Work task - Only the final stretch of lines is needed: output exactly the line containing "Instruction: Click the volume" and all lines following it in the listing below.

Dataset records -
————
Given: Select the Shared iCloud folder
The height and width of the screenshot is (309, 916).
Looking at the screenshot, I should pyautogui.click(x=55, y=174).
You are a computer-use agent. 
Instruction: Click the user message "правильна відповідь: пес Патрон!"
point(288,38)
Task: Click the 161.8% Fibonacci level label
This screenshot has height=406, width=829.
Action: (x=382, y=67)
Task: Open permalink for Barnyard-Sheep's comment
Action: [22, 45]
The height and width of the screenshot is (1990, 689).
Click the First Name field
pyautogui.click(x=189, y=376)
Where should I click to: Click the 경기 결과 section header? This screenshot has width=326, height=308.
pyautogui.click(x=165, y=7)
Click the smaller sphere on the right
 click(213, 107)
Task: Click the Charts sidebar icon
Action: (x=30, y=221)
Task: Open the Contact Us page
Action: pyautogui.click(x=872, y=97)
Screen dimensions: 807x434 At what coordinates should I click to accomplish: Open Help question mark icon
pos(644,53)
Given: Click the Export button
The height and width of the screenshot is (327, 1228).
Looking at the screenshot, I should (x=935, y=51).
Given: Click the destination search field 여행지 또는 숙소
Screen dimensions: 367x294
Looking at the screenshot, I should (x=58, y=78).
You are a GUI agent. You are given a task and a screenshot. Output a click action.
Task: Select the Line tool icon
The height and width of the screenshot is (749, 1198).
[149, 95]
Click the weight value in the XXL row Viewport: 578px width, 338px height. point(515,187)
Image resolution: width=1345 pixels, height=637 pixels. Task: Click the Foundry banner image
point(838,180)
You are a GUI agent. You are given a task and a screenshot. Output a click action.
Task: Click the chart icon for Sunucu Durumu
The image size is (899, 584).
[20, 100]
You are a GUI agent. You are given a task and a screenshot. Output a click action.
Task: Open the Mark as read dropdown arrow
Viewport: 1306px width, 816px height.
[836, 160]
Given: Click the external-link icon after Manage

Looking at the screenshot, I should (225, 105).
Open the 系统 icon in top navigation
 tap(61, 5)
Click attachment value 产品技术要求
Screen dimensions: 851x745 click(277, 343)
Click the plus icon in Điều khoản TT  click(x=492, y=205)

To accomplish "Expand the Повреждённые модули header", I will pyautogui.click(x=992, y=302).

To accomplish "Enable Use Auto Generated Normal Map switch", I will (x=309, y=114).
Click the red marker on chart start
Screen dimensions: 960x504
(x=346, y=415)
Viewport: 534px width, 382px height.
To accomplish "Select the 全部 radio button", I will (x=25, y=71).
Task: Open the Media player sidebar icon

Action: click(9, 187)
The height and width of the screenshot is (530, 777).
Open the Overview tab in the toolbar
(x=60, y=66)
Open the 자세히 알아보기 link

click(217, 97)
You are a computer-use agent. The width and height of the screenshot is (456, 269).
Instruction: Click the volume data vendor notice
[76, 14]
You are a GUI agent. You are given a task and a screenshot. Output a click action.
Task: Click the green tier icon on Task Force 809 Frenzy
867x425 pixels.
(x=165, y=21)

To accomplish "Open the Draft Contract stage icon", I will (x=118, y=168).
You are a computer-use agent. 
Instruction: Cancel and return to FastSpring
————
Result of the exercise -
Instruction: Click the volume data vendor notice
[76, 14]
You are a GUI agent. You are given a task and a screenshot. Output a click action.
Task: Click the green tier icon on Task Force 809 Frenzy
867x425 pixels.
(x=165, y=21)

To accomplish "Open the Draft Contract stage icon", I will (x=118, y=168).
You are a computer-use agent. 
Instruction: Cancel and return to FastSpring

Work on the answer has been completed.